The section describes how to configure OpenMPI to use Infiniband.
OpenMPI uses IPoIB for job startup and tear-down. You should configure IPoIB on all of your hosts.
Ensure the rdma_ucm module is loaded.
modprobe rdma_ucm
Uses who want to run MPI jobs will need to have write permissions for the following devices:
/dev/infiniband/uverbs*
/dev/infiniband/rdma_cm*
The simplest way to do this is to add the users to the rdma group. If that is not suitiable for
your site, you can change the permissions and ownership of these devices by editing the following
udev rules:
/etc/udev/rules.d/50-udev.rules
/etc/udev/rules.d/91-permissions.rules
OpenMPI will need to pin memory. Edit /etc/security/limits.conf and add the line:
* hard memlock unlimited
Check the mpitests package is installed.
aptitude install mpitests
OpenMPI uses ssh to spawn jobs on remote hosts. You should configure a public/private keypair to ensure that you can ssh between hosts without entering a password. You should also ensure that your login process is silent.

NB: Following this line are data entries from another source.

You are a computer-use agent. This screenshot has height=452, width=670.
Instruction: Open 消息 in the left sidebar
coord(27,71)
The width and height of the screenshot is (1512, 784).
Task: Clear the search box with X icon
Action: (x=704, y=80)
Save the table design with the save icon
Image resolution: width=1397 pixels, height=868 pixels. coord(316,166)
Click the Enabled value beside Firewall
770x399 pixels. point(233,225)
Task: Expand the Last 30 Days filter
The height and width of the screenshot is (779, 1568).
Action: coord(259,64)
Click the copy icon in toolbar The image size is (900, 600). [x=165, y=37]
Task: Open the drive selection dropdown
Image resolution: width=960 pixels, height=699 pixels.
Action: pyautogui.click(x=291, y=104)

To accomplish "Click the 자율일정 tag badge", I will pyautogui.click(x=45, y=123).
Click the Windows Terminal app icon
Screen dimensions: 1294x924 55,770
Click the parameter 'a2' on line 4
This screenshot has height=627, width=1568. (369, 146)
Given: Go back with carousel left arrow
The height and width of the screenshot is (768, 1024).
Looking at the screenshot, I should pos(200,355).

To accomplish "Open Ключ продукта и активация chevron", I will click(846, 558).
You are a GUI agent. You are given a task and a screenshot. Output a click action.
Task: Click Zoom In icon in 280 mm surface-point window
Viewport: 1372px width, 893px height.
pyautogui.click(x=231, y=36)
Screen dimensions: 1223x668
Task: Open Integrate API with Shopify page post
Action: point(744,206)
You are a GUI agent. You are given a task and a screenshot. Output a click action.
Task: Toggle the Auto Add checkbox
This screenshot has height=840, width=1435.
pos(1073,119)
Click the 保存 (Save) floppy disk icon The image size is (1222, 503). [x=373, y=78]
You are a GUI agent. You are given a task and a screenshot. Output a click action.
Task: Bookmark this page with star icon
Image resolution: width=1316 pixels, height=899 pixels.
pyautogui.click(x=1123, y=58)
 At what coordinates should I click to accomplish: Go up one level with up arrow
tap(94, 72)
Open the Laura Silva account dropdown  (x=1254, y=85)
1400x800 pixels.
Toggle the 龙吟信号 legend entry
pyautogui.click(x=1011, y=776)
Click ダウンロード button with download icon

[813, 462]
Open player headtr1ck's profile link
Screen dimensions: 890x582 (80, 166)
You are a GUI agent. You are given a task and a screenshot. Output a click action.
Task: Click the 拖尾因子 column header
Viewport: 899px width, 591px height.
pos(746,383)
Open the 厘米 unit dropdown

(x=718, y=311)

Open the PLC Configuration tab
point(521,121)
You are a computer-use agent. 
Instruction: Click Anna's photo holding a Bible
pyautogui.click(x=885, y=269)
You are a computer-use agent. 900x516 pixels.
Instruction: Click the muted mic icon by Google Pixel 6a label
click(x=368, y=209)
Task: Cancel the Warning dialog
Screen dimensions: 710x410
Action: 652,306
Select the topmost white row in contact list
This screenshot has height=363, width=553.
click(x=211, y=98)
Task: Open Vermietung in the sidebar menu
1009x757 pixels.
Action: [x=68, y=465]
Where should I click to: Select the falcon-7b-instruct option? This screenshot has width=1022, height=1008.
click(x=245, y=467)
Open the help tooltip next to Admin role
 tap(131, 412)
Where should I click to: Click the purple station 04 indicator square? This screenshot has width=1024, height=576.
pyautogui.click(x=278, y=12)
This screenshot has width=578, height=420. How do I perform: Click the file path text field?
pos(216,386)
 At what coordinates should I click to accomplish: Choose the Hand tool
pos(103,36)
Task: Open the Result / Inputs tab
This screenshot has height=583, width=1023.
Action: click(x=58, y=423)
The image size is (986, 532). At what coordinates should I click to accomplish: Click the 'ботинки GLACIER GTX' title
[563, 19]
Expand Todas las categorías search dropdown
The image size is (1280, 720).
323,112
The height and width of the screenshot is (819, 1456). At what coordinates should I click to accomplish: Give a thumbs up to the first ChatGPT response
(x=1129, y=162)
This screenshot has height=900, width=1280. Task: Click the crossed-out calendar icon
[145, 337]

We will use the MPI PingPong benchmark for our testing. By default, openmpi should use inifiniband networks in preference to any tcp networks it finds. However, we will force mpi to ignore tcp networks to ensure that is using the infiniband network.
#!/bin/bash #Infiniband MPI test program #Edit the hosts below to match your test hosts cat > /tmp/hostfile.$$.mpi <<EOF hostA slots=1 HostB slots=1 EOF mpirun --mca btl_openib_verbose 1 --mca btl ^tcp -n 2 -hostfile /tmp/hostfile.$$.mpi IMB-MPI1 PingPong
If all goes well you should see openib debugging messages from both hosts, together with the job output.
<snip>
# PingPong
[HostB][0,1,1][btl_openib_endpoint.c:992:mca_btl_openib_endpoint_qp_init_query] Set MTU to IBV value 4 (2048 bytes)
[HostB][0,1,1][btl_openib_endpoint.c:992:mca_btl_openib_endpoint_qp_init_query] Set MTU to IBV value 4 (2048 bytes)
[HostA][0,1,0][btl_openib_endpoint.c:992:mca_btl_openib_endpoint_qp_init_query] Set MTU to IBV value 4 (2048 bytes)
[HostA][0,1,0][btl_openib_endpoint.c:992:mca_btl_openib_endpoint_qp_init_query] Set MTU to IBV value 4 (2048 bytes)
#---------------------------------------------------
# Benchmarking PingPong
# #processes = 2
#---------------------------------------------------
#bytes #repetitions t[usec] Mbytes/sec
0 1000 1.53 0.00
1 1000 1.44 0.66
2 1000 1.42 1.34
4 1000 1.41 2.70
8 1000 1.48 5.15
16 1000 1.50 10.15
32 1000 1.54 19.85
64 1000 1.79 34.05
128 1000 3.01 40.56
256 1000 3.56 68.66
512 1000 4.46 109.41
1024 1000 5.37 181.92
2048 1000 8.13 240.25
4096 1000 10.87 359.48
8192 1000 15.97 489.17
16384 1000 30.54 511.68
32768 1000 55.01 568.12
65536 640 122.20 511.46
131072 320 207.20 603.27
262144 160 377.10 662.96
524288 80 706.21 708.00
1048576 40 1376.93 726.25
2097152 20 1946.00 1027.75
4194304 10 3119.29 1282.34
If you encounter any errors read the excellent OpenMPI troubleshooting guide. http://www.openmpi.org
If you want to compare infiniband performance with your ethernet/TCP networks, you can re-run the tests using flags to tell openmpi to use your ethernet network. (The example below assumes that your test nodes are connected via eth0).
#!/bin/bash #TCP MPI test program #Edit the hosts below to match your test hosts cat > /tmp/hostfile.$$.mpi <<EOF hostA slots=1 HostB slots=1 EOF mpirun --mca btl ^openib --mca btl_tcp_if_include eth0 --hostfile hostfile -n 2 IMB-MPI1 -benchmark PingPong
You should notice signficantly higher latencies than for the infiniband test.